Last April, Thomas ‘Tommy’ Wynne was admitted to the hospital and spent 36 hours on a trolley. He eventually died in the emergency department without being allocated a hospital bed.
“I go back there (to the ED) a lot because it’s the last place I saw him alive. Maybe I’m just torturing myself,” said Marie.
“We got a report of an investigation carried out by the hospital and afterwards we still had questions so we had a meeting with them. Even the minutes of that meeting were wrong when we received them. Later, when we received Tommy’s file, it contradicted what we had been told in the meeting and what was in the report.
“We have no confidence whatever in this system and continuing to deal with it won’t bring Tommy back. For our own mental health we felt that we should put our energies into campaigning to tackle the problem,” she told the Limerick Post.

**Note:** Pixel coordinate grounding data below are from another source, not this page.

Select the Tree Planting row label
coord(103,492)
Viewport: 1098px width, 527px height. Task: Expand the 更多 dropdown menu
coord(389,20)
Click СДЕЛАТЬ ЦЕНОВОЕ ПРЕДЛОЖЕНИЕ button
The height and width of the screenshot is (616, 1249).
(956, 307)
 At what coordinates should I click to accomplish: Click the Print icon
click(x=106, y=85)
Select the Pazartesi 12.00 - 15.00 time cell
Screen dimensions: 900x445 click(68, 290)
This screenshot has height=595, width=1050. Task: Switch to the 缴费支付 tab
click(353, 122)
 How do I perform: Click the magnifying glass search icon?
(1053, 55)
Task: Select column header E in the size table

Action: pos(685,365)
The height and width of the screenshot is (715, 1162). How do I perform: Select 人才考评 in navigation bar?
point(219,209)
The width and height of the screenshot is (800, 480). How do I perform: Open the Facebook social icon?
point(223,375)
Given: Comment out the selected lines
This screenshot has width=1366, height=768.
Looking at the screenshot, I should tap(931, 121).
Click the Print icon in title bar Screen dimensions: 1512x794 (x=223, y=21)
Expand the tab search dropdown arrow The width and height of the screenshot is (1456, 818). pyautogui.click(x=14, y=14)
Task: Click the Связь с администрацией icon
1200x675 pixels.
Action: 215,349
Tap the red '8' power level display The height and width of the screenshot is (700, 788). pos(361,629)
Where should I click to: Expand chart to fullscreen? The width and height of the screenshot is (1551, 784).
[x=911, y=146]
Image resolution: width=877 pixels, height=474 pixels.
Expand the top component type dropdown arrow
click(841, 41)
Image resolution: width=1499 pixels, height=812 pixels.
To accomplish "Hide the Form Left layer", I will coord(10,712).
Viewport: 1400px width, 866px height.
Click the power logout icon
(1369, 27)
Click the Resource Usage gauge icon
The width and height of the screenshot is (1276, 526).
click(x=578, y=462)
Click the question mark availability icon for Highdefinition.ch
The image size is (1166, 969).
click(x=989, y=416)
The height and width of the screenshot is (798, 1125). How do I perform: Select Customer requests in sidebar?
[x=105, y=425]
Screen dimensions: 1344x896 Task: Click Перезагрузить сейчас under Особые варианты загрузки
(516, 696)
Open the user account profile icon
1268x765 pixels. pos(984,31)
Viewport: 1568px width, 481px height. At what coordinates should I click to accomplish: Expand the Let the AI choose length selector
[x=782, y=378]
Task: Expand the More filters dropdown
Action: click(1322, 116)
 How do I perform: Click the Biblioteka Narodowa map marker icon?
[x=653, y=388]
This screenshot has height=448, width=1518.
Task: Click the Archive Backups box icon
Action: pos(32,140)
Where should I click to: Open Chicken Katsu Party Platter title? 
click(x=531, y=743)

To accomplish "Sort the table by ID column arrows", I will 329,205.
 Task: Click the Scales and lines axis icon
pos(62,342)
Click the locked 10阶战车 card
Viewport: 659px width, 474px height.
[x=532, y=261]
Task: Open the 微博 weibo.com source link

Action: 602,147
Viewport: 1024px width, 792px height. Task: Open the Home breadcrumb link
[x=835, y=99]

“ON the day Tommy was admitted I told them he was having symptoms of mini-strokes and was in danger. I asked to see a doctor and was told somebody would be with us soon. This was at 10pm and we had already been waiting since 1:30pm. We waited until the following morning at 03:15am,” she said.
“I had to leave him at around 7pm as he was getting so distressed. He said if I did come back he was coming home with me and said not to come back until morning.
“I reluctantly kissed him goodbye and left him tired, confused and upset. I thought I was doing the right thing”.
At 10:55pm that night, Tommy was found unresponsive on that same trolley.
“I hate to think of his last few hours alive. It was cruel, inhumane and barbaric. No human being should ever have to go through that,” Marie added.
Marie agreed that Tommy had been moved to a resuscitation cubicle but attempts to save his life were not successful.
“We don’t have answers. There are inconsistencies about Tommy’s treatment and death everywhere.
“Every time we wrote to the hospital management, we got a reply from a different person. We had lost him – I was a social worker in a previous life, and you would expect int he circumstances that one person would be allocated to deal with questions from a greieb=ving family.
“We were two months short of 40 years married. I still get hugely upset when I think about how his life ended in that place.”
In a statement, the hospital management said that a complaint into Mr Wynne’s care has been investigated by UL Hospitals Group and a report issued to the family.
“We have apologised to Mr Wynne’s loved ones for the length of the wait time in the emergency department and for poor communication during his care. For reasons of patient confidentiality, it would be inappropriate to comment further on this matter.
“UL Hospitals Group has been dealing directly with the family on their concerns. We would like to express our sympathies to Mr Wynne’s family on their great loss,” the statement continued.
“The emergency department at University Hospital Limerick is one of the busiest in the country and has been experiencing high numbers of presentations over recent days and weeks, including a significant number of frail, elderly patients.